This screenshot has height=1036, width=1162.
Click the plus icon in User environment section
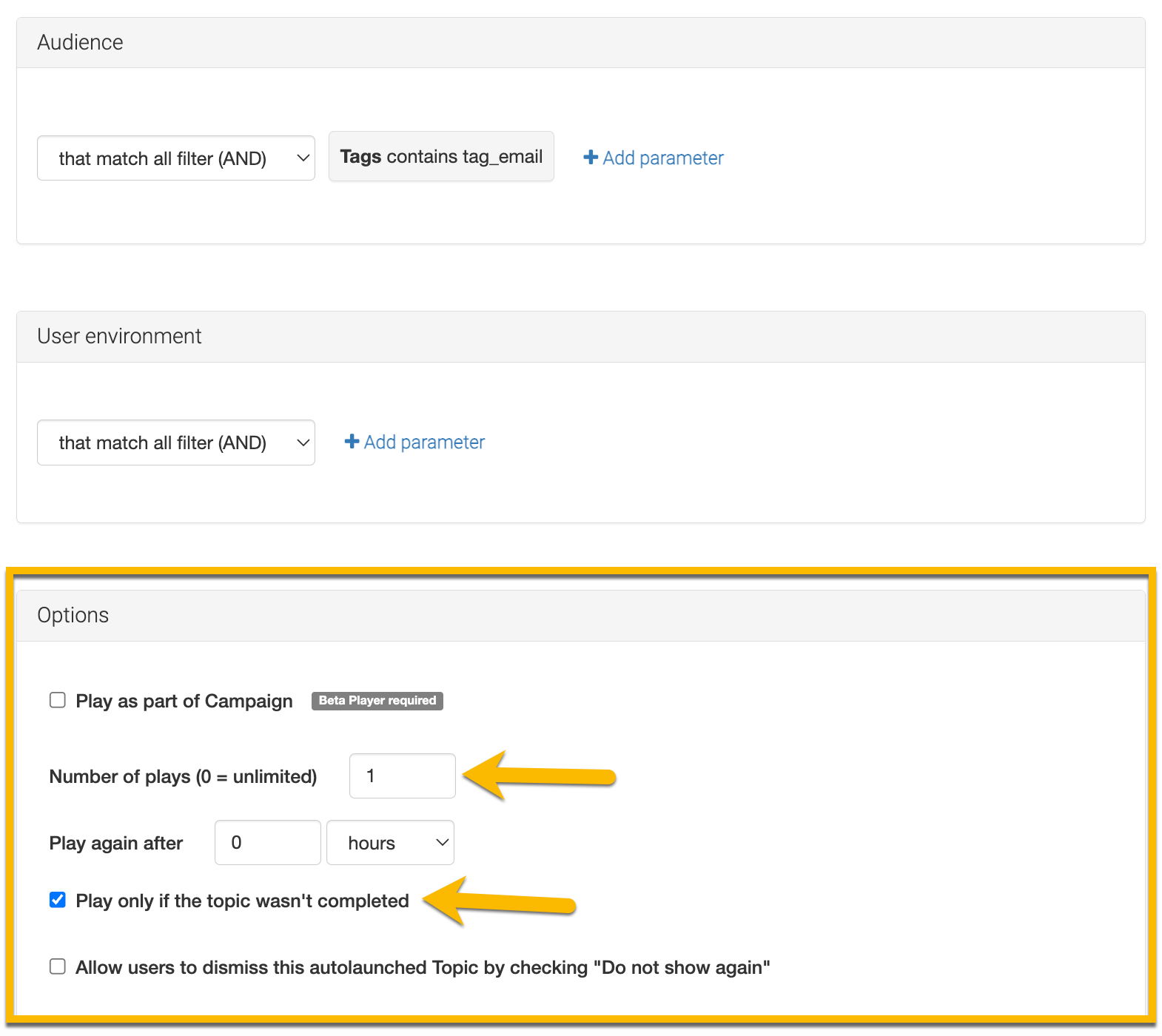coord(352,442)
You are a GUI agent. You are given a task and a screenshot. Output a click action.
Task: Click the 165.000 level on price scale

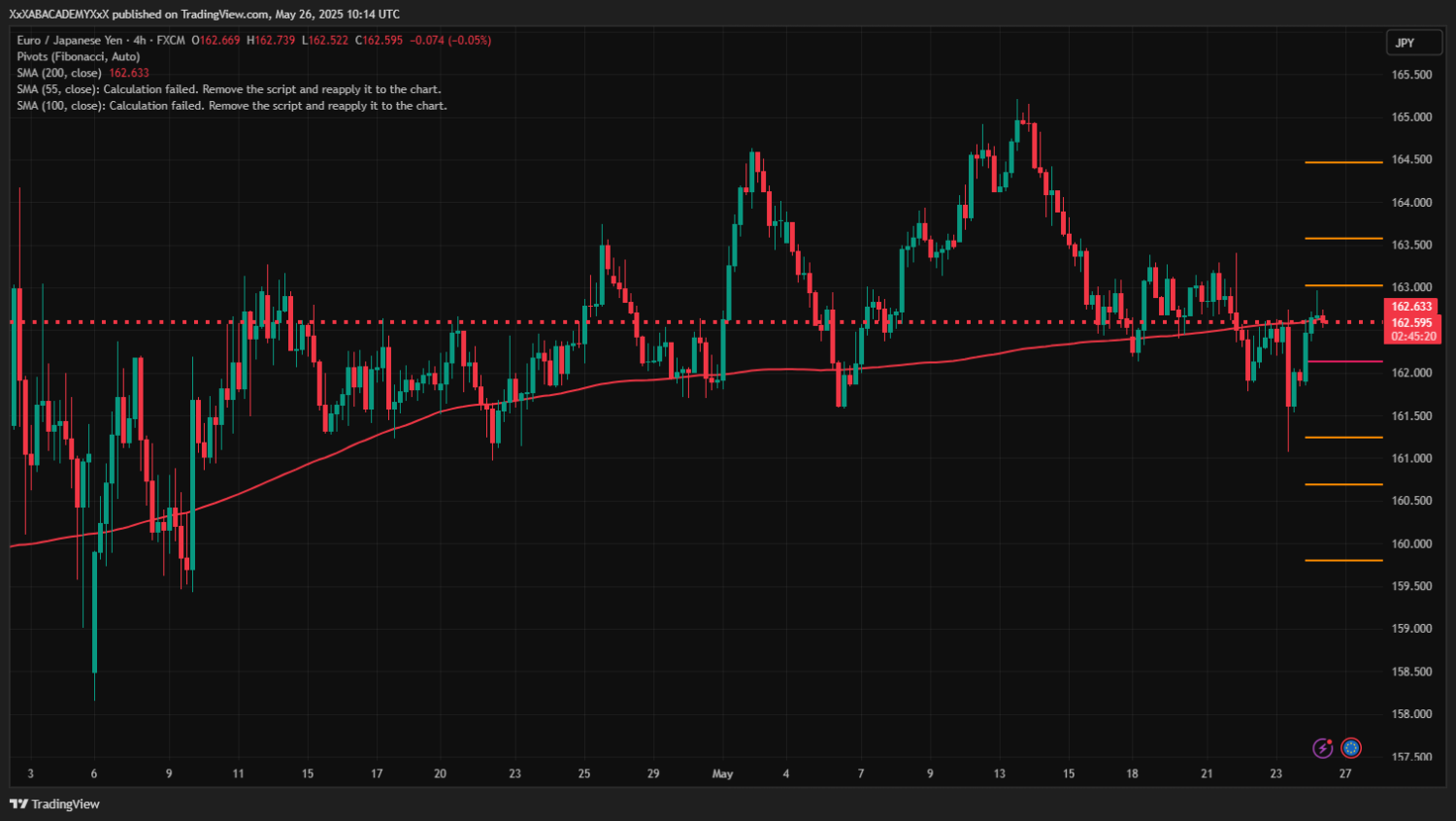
***
Exercise prompt: Could you find each line in the entries that contains the string "screenshot" and copy it?

Finished exercise:
This screenshot has height=1036, width=1162.
You are a GUI agent. You are given a task and a screenshot. Output a click action.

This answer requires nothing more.